Most of the corpses lay rotting in pits on US bases, which were
off limits to investigators. However, American news networks did
not regard the UN's overwhelming condemnation of the attack to be
worth broadcasting.
The official
reason for the assault was Noriega's drug trafficking, long known
to Washington. In fact, it may have been the main reason: Noriega
knew too much.
Stich, in Defrauding
America, writes: "In 1990, President George Bush ordered the
military to invade Panama because Col. Noriega was allegedly violating
the US drug trafficking laws... This was rather bizarre in light
of the fact that CIA operative and then-Director of the CIA George
Bush paid Noriega for years for engaging in drug-related activities.
"Corrupt people
in control of the US Intelligence agencies and their cohorts were
themselves engaging in drug trafficking against their own country
and were guilty of crimes far more serious than any which Noriega
had committed."
Stich says,
"It is unclear why Noriega was singled out in this deadly invasion
of Panama. One guess: Keep him from talking. The federal judge barred
attorneys supposedly defending Noriega from presenting any information
on the CIA's role in drug trafficking, or anything of a political
nature. This standard tactic protected the web of corruption within
the US intelligence agencies and involving federal officials."
Stich states
that at least half a dozen former CIA, OSS and DEA personnel had
given him many hours of statements concerning Central and South
America drug operations in which US intelligence agencies participated.
He notes, "To
obtain a conviction, Justice Department prosecutors rewarded known
drug smugglers with reduced prison terms, granted them freedom from
prosecution or compensated them for testifying against Noriega.
They were paid witnesses. On July 10, 1992, a federal jury in Miami
sentenced Noriega to 40 years in prison."
Colombia
CIA involvement
with various Colombian drug dealers goes back a long way. In 1981,
the CIA arranged meetings where individual drug dealers in Colombia
organized into a cartel for shipping drugs to the US.
Stich reported
that the first meeting occurred with 20 of the biggest cocaine dealers
in Colombia. "The second and final meeting was held at the Hotel
International in Medellin, attended by about 200 drug dealers, pushers
and smugglers. Establishment of the Medellin Cartel occurred in
February 1982, and each of the members paid a fee to fund a security
force for the cartel members to protect their operation."
Now we've done
an about-face: instead of working with the Medellin cartel, we have
created "A War on Drugs."
Within the
US, the war on drugs has reached capacity. Of eight million prisoners
worldwide, two million are in the US, making us the world leader.
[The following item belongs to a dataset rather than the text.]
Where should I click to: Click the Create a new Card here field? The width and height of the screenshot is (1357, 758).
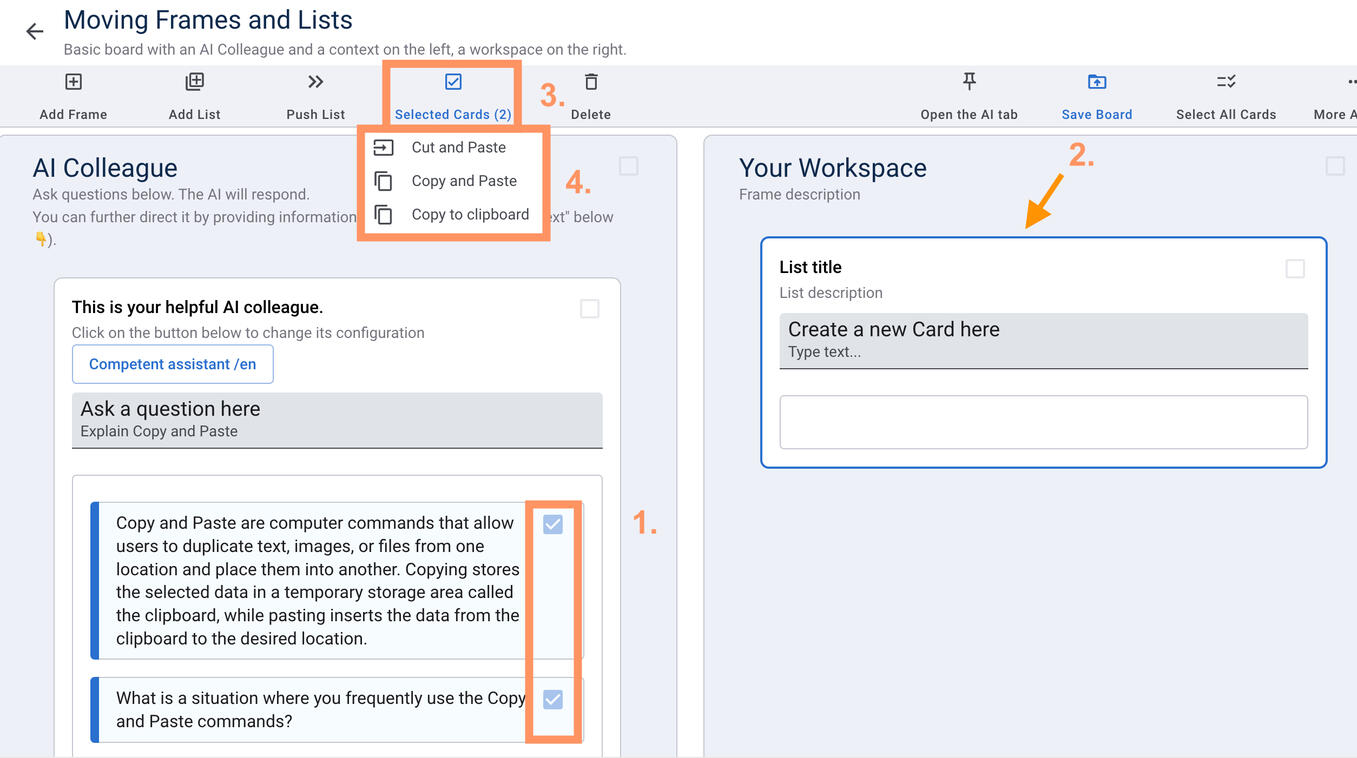point(1043,340)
One quarter of those prisoners are in jail for nonviolent drug offenses.
And yet drugs are more available than ever. Since our domestic drug
policies have failed, we are lashing out at producing countries
like Colombia.
In August 1999,
under pressure from the US, the Colombian government began to spray
herbicides on coca fields in an attempt to wipe out cocaine production.
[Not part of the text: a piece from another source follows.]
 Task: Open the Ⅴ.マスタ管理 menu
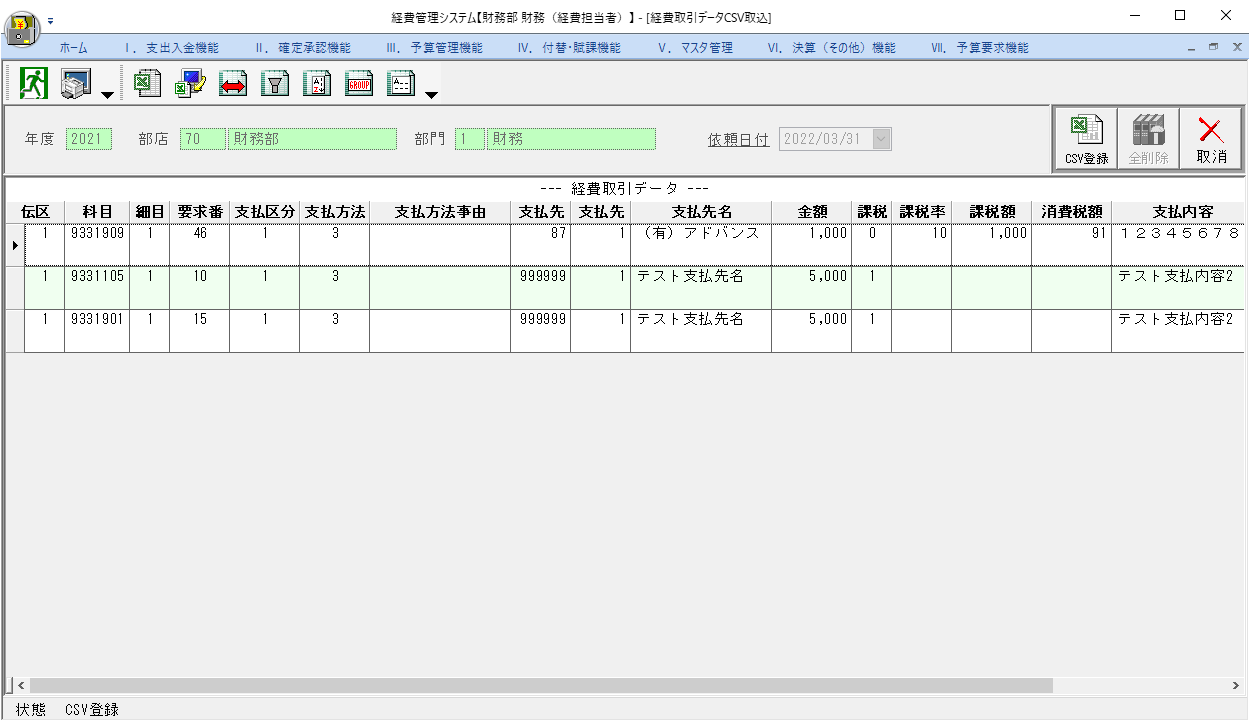[x=695, y=48]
The spraying has devastated other field crops, contaminated water
sources, and sickened adults and children.
In November
2000, President Clinton signed Public Law 106-429, a $1.3 billion
aid package in order to step up the war on drugs in Colombia and
neighboring countries in South America. Of this sum, $860 million
was designated for Colombia itself, mainly as aid to the military.
Aerial fumigation
using the chemical glyphosate was to be part of the program. But
just as Agent Orange destroyed vast areas of Vietnam, the spraying
of glyphosate in Colombia has endangered the fragile ecosystems
and indigenous cultures of Colombia's Amazon Basin. It has become
a human and ecological disaster.
Glyphosate
is a non-selective chemical any plant exposed to a sufficient
amount of it will die. Critics say the program indiscriminately
wipes out legitimate subsistence crops as well as natural plants.
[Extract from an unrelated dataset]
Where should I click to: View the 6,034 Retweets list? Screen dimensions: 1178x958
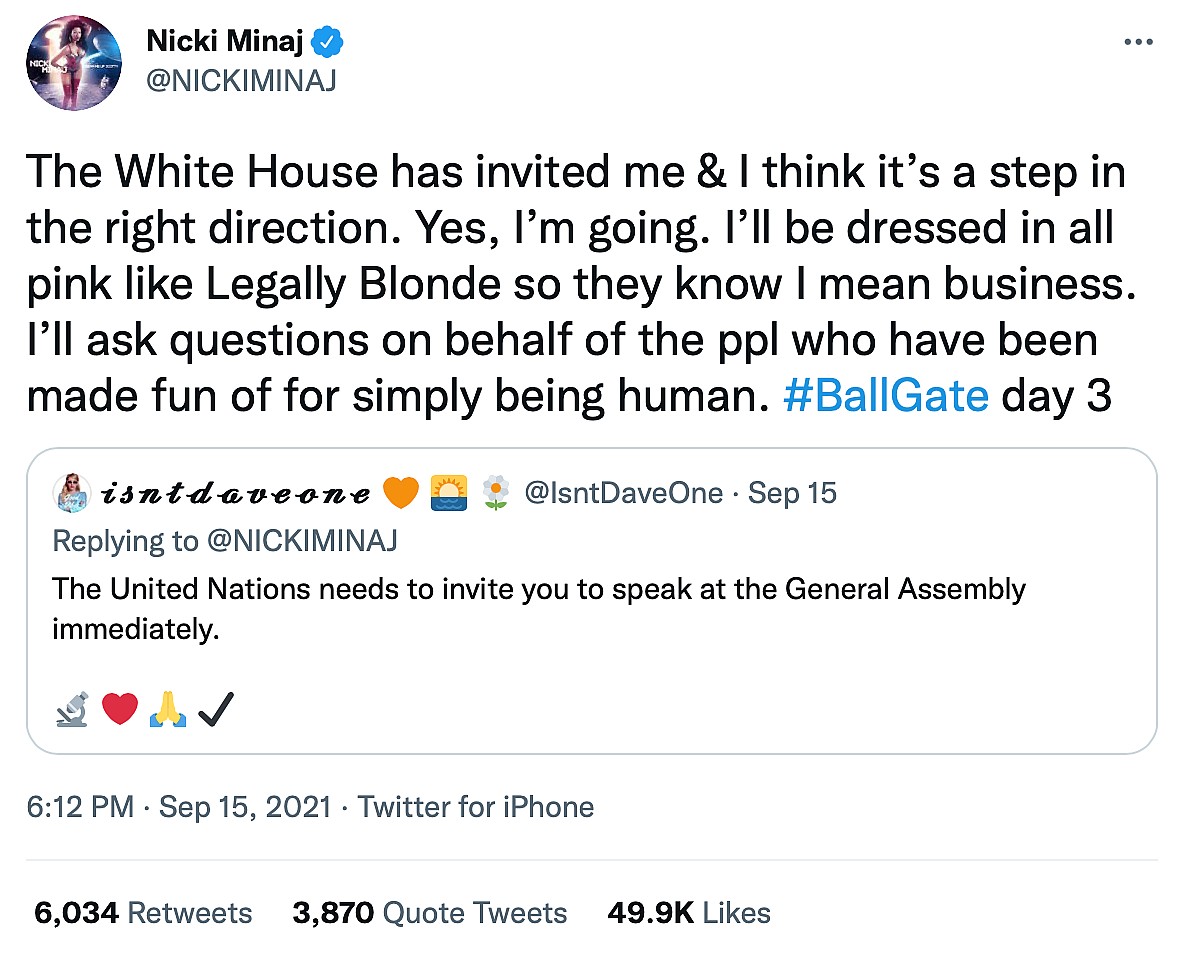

It kills birds, mammals and aquatic life. Monsanto, however, claims
that its herbicide Roundup, with glyphosate as the active ingredient,
is safe.
Though carried
out by Colombian police and military, the aerial fumigation program
utilizes US government aircraft, fuel, escort helicopters and private
military contractors, not to mention US-made chemicals.
In January
2001, under US oversight, the Colombian government escalated "crop
eradication" activities. The stories of destruction coming in under
the media radar screen tell of great damage to the countryside and
deep hardship to the farmers.
Colombia's
indigenous peoples are often victims of the fumigation, subjected
to a variety of health afflictions. According to the New York Times,
in one case several spray victims traveled 55 miles by bus to visit
a hospital. The doctor who treated them said their symptoms included
dizziness, nausea, muscle and joint pain, and skin rashes: "poisoned
by ingesting pesticides."
"Since August
the air we breathe hasn't been the same, and there are neighbors
who have sore eyes and headaches, which isn't normal," said a farmer
in the region. Corn crops and banana patches are wiped out. Sometimes
the spray also lands on schoolyards or people's homes.
Damage has
even been recorded by villagers in neighboring Ecuador, who told
the InterPress Service that in the days after planes fumigated nearby
Colombia, dozens of trees in their town died. Deaths in the area
have been linked to the extensive and prolonged fumigation.
Farmers in
the Caqueta province had designed inter-cropped gardens of native
species, pasture areas with tree cover and small-scale fish farming.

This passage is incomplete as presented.